DIGITAL LIBRARY
LEARNING TO MAKE DECISIONS BY MEANS OF EXPERIMENTAL DATA
University of Burgos (SPAIN)
About this paper:
Appears in: INTED2013 Proceedings
Publication year: 2013
Pages: 828-837
ISBN: 978-84-616-2661-8
ISSN: 2340-1079
Conference name: 7th International Technology, Education and Development Conference
Dates: 4-5 March, 2013
Location: Valencia, Spain
Abstract:
Evidences about a decline in mathematical skills among chemistry students have been reported [Yates, Anal Bional Chem 404 (2012) 2787], problem that in fact is not confined to chemistry.
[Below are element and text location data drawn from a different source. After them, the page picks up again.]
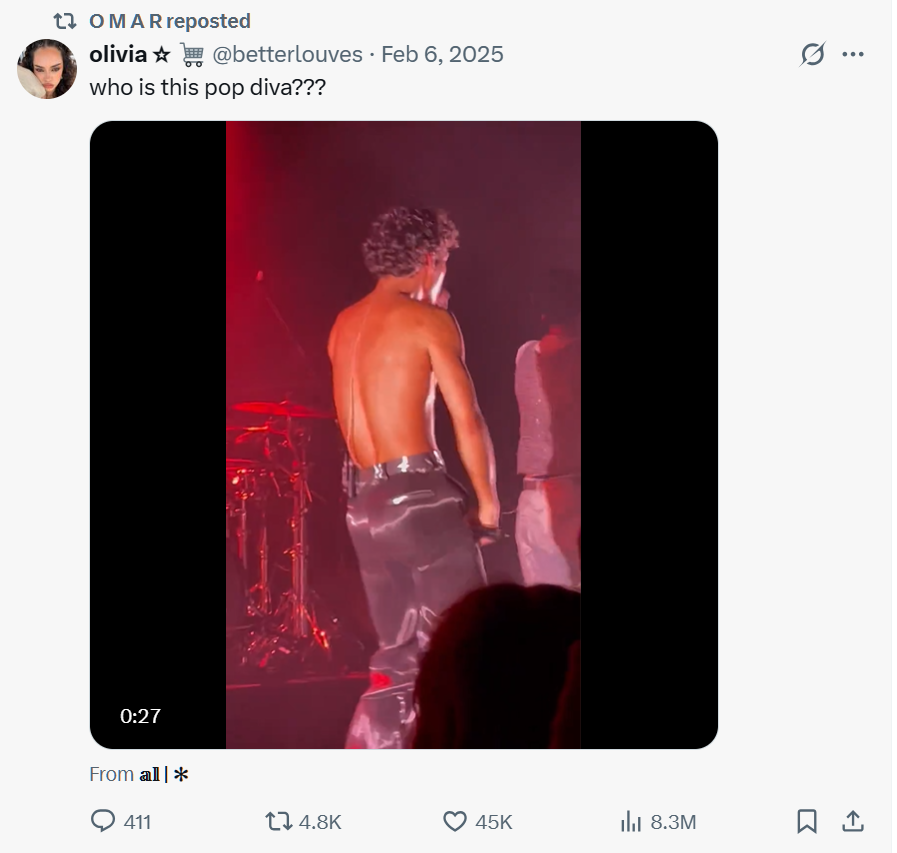Open Grok explain icon beside the date
Image resolution: width=897 pixels, height=853 pixels.
point(812,54)
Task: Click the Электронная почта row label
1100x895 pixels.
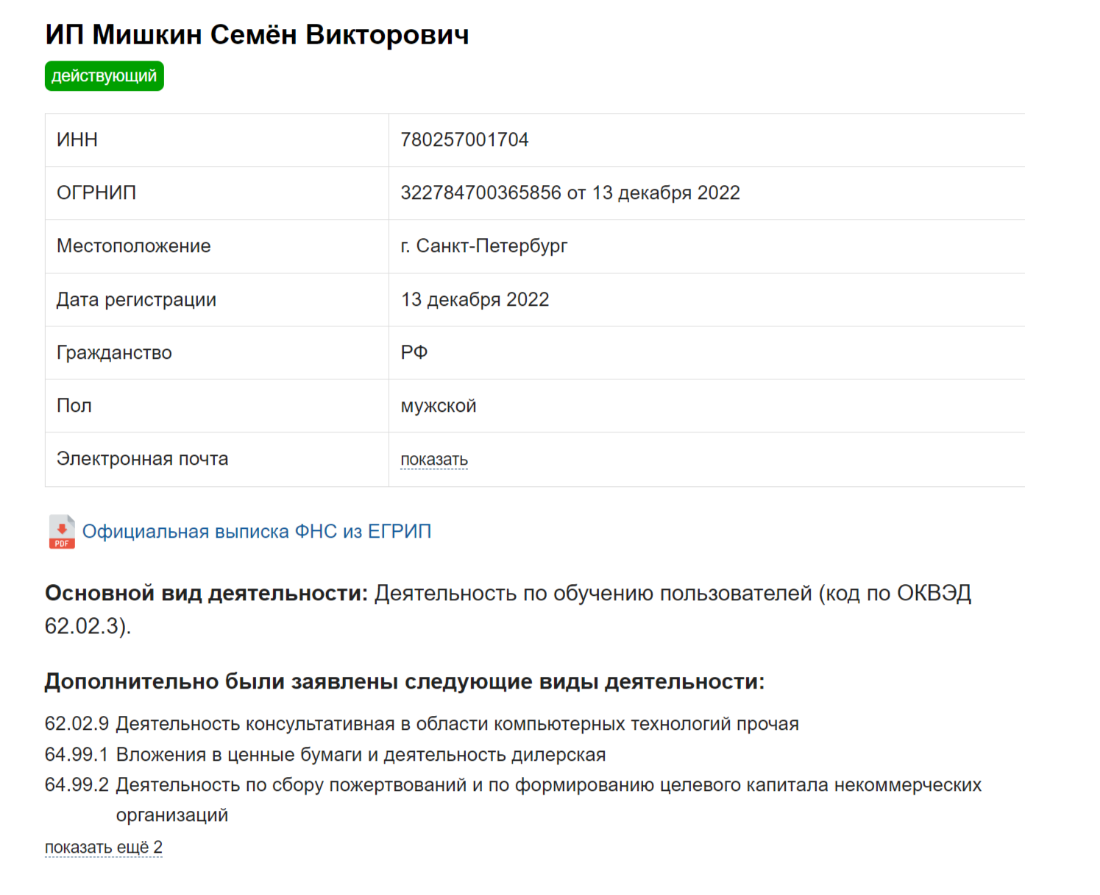Action: click(142, 459)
This work presents a strategy that has proven to be successful to deal with this so-called “mathematical problem”. Instead of giving theoretical lectures about the basic elements of statistics for interpretation of experimental data [Ortiz et al., Anal Chim Acta 674 (2010) 123], the learning of hypothesis tests and data analysis is made along a sequence of laboratory practices. These practices, further to work the necessary experimental skills, give the students their own experimental data to analyse, reflect about, interpret and draw conclusions.
There are seven practices for a third semester in a degree of Chemistry or similar. Each practice is planned for a session of three hours in a laboratory with no more than 16 students working in pairs. After a brief lecture about the basic statistical elements, students should obtain the experimental data by properly doing the corresponding experiments and write a report about the experiments and the conclusions from the experimental results. In a third step the results are shared in a common session (all the students, all the teachers), where the possible interpretations are discussed, and mistakes and misconceptions found in the reports are also discussed and corrected. Finally, after these activities of continuous feedback, each student should pass an individual test that consists of questions similar to the ones already discussed during the practices and with data also similar to those obtained.
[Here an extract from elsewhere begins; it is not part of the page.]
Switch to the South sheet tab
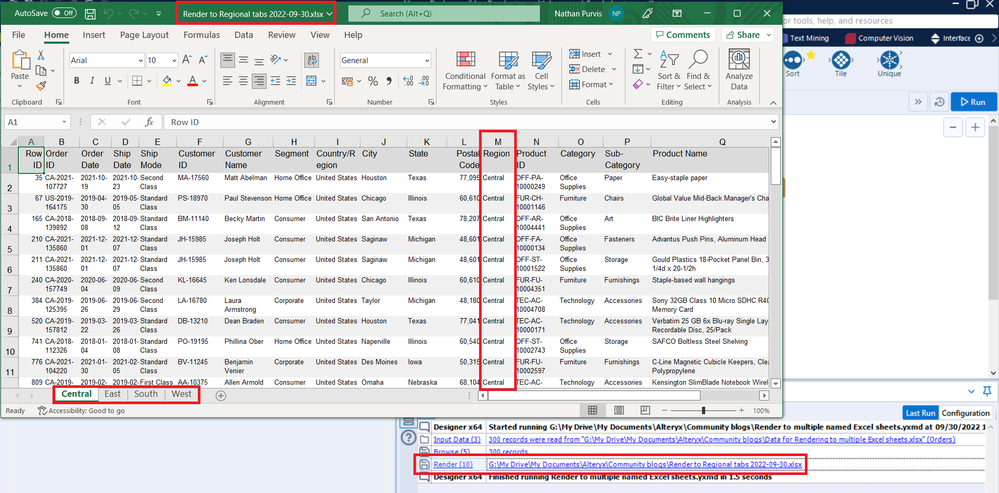This screenshot has width=999, height=493. 146,394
The seven practices (24 ECTS in laboratory + 6 ECTS in seminars) can be summarized as follows ('Stats' refers to the statistical methodology involved):
1) With fixed probabilities of false noncompliance and false compliance and a reference value, students should determine the number of measurements needed, then doing them, and decide whether the sample is compliant or not. Stats: hypothesis testing.
2) By gathering together the experimental data from the 8 groups, four of them are picked at random and students should ‘simulate’ an interlaboratory comparison, explicitly evaluating repeatability and reproducibility of the method according to norm ISO 5725. Stats: Analysis of Variance (ANOVA).
3) Evaluation of the sources of variability in the analysis of the homogeneity of a mixture of solids. Stats: ANOVA.
4) Calibration of two analytes (food dyes) and comparison of analytical sensitivities. Stats: univariate regression.
5) Determination, by the standard addition method, of a food dye in a commercial sample. Stats: univariate regression, estimation of uncertainty in analytical determinations.
6) Capability of detection according to ISO 11843. Stats: hypothesis testing with univariate regression models.
7) Separation of spectral overlap in mixtures of food dyes. Stats: Principal Component Analysis (PCA).

This schedule has been put into practice for three consecutive years in academic degrees adapted to the European Higher Education Area with remarkable success despite the initial reluctance of students. Largely, these good results can be attributed to the coordination between statistical and analytical chemistry teachers handling the same chemical language to raise statistical methodology.
Keywords:
Developping skills and competences, Learning by doing, analytical determinations, statistical methodology.